Così come non suona esagerato il loro appello a non lasciarli morire: in alcune zone d’Italia le Asl non passano la sacca dell’alimentazione e dell’idratazione, troppo costosa, fanno sapere. Non solo: la Sla, « la grande bastarda » come la chiamano loro, è una nera saracinesca che pian piano ti chiude fuori dalla vita ma fino all’ultimo ti tiene sul bordo, non sei morto ma non comunichi più col mondo esterno… Un vegetale, si direbbe di questi tempi, decidendo per ‘ pietas’ che è meglio reciderlo. Peccato che, dentro, la vita pulsi come prima, il pensiero corra lucido, la personalità e la memoria non si perdano: sono persone che amano, sentono, desiderano. Il controllo dei muscoli oculari è l’ultima funzione che resta, per questo se la Asl passa loro il ‘ Comunicatore’ possono tornare a esprimersi con una voce vera, emessa dal sintetizzatore vocale ma attivata dal semplice movimento degli occhi. Un miracolo, « il ritorno a una vita dignitosa », hanno provato a spiegare i malati di Sla, «il confine tra il voler continuare a vivere e il voler morire».

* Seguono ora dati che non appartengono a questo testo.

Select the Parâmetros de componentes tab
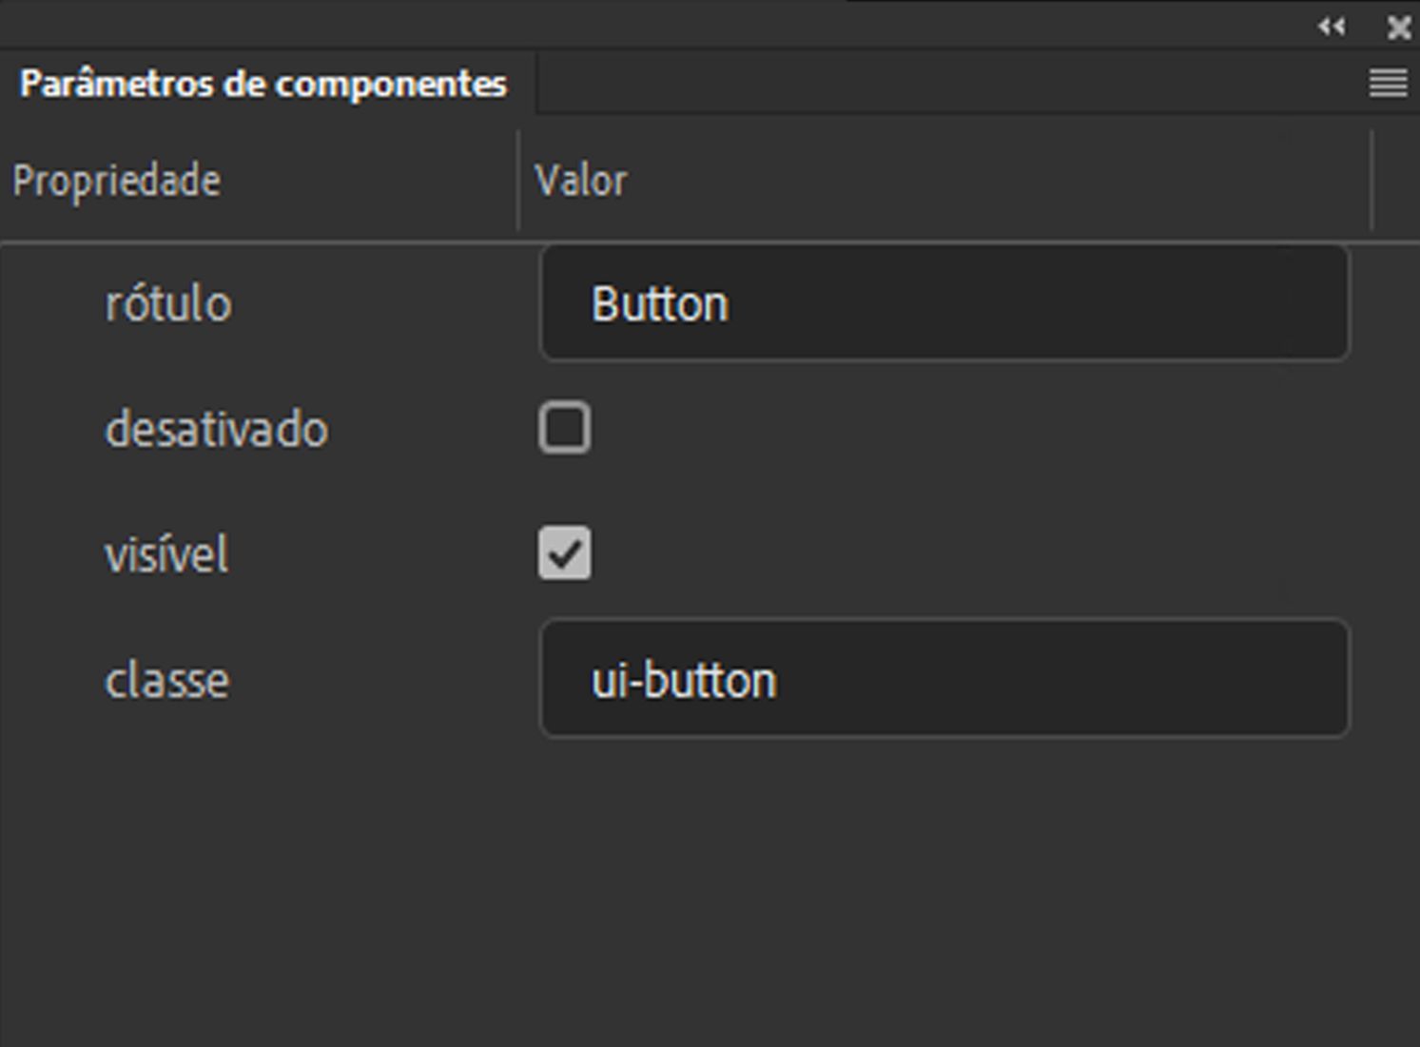 pos(263,84)
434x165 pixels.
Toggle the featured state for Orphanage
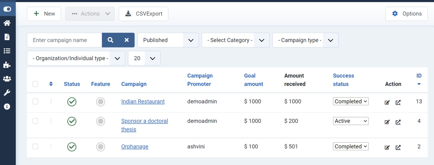coord(101,147)
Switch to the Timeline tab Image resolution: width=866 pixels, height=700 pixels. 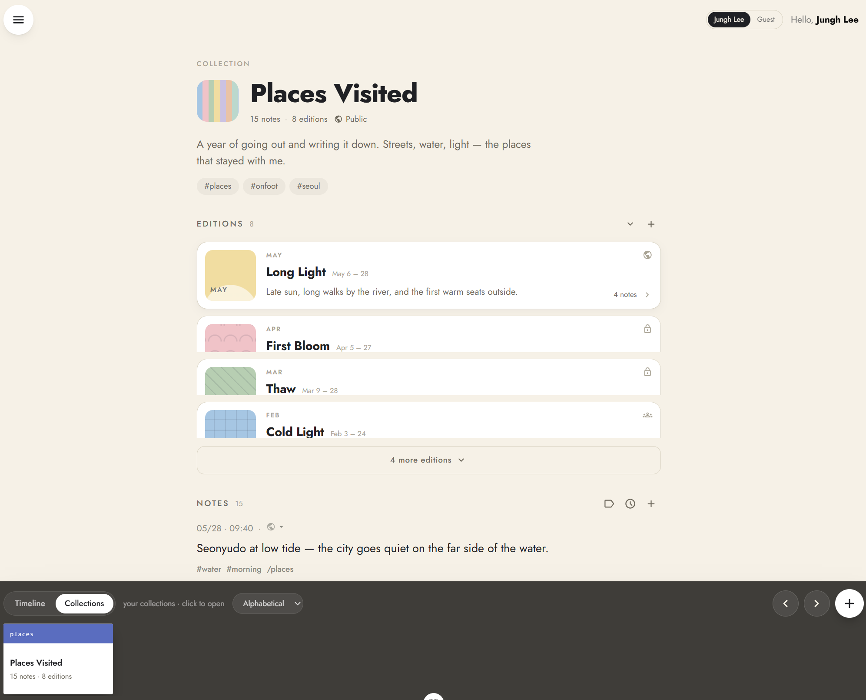tap(30, 603)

Ma molti non l’hanno: troppo costoso. Ecco allora il pianto improvviso di una ragazza che lo attende da un anno, e lo sfogo di Mario Melazzini, il volto noto della Sla, il medico diventato paziente: «Perché per un solo italiano che vuole staccare il sondino si muovono tutti, per migliaia che lo chiedono non si muove nessuno? Si parla solo di diritto alla morte, ma prima non c’è il diritto alla vita?». Dov’erano i giornalisti? Dove i politici schierati per la morte di Eluana Englaro? Dove i cosiddetti garantisti?
«È una bella gara di solidarietà», ha commentato il neurologo Defanti, non riferendosi a chi da anni si prende cura di Eluana ma ai personaggi (l’ultima la governatrice del Piemonte) che ora qua ora là danno la loro «disponibilità» ad «accogliere» Eluana, cioè a farla morire. E i quindici medici della famosa équipe pronta ad accorrere gratuitamente a Udine per staccare un sondino, dove sono? Per ora sono disoccupati, perché allora non investire questa loro passione per i ‘diritti’ umani accanto a qualcuno di questi malati? Mettere il sondino è più dura che toglierlo, non richiede quindici giorni bensì anni di gratuità: a Salò lo gridavano in tanti, ma i giornalisti erano altrove, forse a Lecco, a registrare puntuali lo sparuto corteo radicale per la morte di Eluana.